_WHAT IS NEEDED_
Rewrite every line from the line with "Where should I click to: Click the circular" to the line with "[x=19, y=322]", both included, and keep the requests as they are. In the answers, multiply each click coordinate by 2.25 and round it to a whole number, with halves rounded up. Give only these rows.

-- INPUT DATA start --

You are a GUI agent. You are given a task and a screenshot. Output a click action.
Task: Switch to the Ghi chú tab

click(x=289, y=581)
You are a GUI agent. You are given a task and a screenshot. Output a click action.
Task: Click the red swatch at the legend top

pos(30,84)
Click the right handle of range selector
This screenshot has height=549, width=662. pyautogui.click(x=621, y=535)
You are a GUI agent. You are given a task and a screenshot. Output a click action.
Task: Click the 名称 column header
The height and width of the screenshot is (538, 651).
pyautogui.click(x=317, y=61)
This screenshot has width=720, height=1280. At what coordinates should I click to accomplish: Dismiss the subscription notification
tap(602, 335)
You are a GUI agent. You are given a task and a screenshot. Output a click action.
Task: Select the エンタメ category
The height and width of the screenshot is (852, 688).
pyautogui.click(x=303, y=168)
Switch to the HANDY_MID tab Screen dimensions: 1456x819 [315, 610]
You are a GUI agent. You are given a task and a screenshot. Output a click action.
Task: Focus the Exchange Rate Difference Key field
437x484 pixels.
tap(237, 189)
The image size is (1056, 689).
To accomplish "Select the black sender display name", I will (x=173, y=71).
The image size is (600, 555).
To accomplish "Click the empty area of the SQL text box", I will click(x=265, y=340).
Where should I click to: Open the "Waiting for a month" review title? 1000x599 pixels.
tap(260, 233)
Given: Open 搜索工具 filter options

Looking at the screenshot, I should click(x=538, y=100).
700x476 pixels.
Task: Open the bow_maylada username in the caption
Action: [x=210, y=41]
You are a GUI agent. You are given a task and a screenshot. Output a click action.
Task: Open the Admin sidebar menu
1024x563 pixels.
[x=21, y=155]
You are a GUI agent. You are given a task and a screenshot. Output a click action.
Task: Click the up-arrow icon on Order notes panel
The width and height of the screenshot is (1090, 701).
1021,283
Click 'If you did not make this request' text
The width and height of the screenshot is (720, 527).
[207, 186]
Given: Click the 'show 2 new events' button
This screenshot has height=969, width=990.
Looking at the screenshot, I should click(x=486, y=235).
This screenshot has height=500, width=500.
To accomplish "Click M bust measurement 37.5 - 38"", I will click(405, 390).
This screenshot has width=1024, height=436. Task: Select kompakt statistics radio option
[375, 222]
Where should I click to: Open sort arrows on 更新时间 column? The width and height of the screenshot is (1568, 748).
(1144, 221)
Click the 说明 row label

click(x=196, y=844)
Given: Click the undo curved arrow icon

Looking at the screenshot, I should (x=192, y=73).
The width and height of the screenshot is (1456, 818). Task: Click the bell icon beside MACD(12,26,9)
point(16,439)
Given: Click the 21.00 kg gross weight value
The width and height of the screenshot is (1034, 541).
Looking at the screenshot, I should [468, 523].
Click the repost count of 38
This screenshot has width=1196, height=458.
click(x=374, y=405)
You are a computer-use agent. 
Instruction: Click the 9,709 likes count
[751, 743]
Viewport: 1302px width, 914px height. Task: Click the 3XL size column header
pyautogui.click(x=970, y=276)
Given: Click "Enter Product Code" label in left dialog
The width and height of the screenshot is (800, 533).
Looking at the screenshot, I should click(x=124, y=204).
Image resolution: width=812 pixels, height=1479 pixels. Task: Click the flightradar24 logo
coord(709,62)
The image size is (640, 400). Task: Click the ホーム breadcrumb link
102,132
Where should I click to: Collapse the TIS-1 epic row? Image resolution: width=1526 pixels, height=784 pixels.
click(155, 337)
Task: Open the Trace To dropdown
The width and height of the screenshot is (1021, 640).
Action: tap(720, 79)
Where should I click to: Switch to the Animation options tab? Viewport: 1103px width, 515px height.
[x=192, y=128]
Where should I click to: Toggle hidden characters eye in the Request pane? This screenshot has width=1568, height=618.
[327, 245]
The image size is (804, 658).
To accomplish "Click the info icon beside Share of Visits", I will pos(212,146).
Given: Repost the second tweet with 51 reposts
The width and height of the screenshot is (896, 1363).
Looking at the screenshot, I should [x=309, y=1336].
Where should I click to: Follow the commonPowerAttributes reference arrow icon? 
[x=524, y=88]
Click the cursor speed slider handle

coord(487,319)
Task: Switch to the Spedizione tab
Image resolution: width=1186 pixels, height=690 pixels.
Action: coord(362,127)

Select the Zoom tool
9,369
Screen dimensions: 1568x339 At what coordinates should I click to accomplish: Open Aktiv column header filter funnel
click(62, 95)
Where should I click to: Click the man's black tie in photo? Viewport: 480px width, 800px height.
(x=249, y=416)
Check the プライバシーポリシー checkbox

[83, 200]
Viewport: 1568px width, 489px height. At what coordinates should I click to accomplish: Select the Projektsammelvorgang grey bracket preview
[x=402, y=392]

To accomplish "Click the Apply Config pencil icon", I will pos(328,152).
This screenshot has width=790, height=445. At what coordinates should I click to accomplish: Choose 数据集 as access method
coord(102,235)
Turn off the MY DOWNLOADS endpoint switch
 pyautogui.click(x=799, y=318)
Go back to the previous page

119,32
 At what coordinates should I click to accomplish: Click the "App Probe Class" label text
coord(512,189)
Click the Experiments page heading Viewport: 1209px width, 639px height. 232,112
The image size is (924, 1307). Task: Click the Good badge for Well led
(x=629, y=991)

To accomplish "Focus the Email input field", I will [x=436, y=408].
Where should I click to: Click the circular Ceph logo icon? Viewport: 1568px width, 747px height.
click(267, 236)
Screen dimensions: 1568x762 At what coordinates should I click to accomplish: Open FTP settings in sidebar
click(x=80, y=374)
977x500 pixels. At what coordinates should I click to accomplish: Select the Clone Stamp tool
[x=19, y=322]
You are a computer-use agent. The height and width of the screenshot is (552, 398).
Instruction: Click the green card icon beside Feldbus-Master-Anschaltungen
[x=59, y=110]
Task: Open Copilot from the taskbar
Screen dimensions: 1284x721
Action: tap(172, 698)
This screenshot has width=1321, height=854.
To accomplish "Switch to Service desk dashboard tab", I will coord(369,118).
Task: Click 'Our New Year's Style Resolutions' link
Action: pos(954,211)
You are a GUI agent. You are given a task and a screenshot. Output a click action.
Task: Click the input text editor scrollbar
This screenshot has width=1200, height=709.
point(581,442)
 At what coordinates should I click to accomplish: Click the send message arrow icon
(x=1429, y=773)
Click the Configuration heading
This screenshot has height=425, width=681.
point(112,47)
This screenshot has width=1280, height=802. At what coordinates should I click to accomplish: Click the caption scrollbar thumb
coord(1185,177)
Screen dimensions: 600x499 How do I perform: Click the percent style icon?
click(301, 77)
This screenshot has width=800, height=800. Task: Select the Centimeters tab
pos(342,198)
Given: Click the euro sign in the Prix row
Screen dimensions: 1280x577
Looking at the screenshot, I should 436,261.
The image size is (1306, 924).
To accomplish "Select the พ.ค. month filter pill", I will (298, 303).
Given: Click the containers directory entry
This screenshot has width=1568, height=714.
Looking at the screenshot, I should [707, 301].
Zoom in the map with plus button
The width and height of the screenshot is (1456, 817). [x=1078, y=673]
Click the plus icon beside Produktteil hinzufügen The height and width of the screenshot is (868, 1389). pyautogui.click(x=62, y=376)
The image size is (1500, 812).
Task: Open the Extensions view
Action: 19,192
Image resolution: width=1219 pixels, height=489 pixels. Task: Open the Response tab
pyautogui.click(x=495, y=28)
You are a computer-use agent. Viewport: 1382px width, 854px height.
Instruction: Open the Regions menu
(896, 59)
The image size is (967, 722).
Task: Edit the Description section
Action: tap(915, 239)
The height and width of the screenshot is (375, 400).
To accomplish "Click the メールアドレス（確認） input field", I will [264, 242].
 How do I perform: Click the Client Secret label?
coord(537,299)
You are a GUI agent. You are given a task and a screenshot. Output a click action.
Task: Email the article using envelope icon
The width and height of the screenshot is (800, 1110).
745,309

-- INPUT DATA end --

_WRITTEN ANSWER_
Where should I click to: Click the circular Ceph logo icon? Viewport: 1568px width, 747px height.
click(601, 531)
Screen dimensions: 1568x762 At what coordinates should I click to accomplish: Open FTP settings in sidebar
click(x=180, y=842)
977x500 pixels. At what coordinates should I click to accomplish: Select the Clone Stamp tool
[x=43, y=725]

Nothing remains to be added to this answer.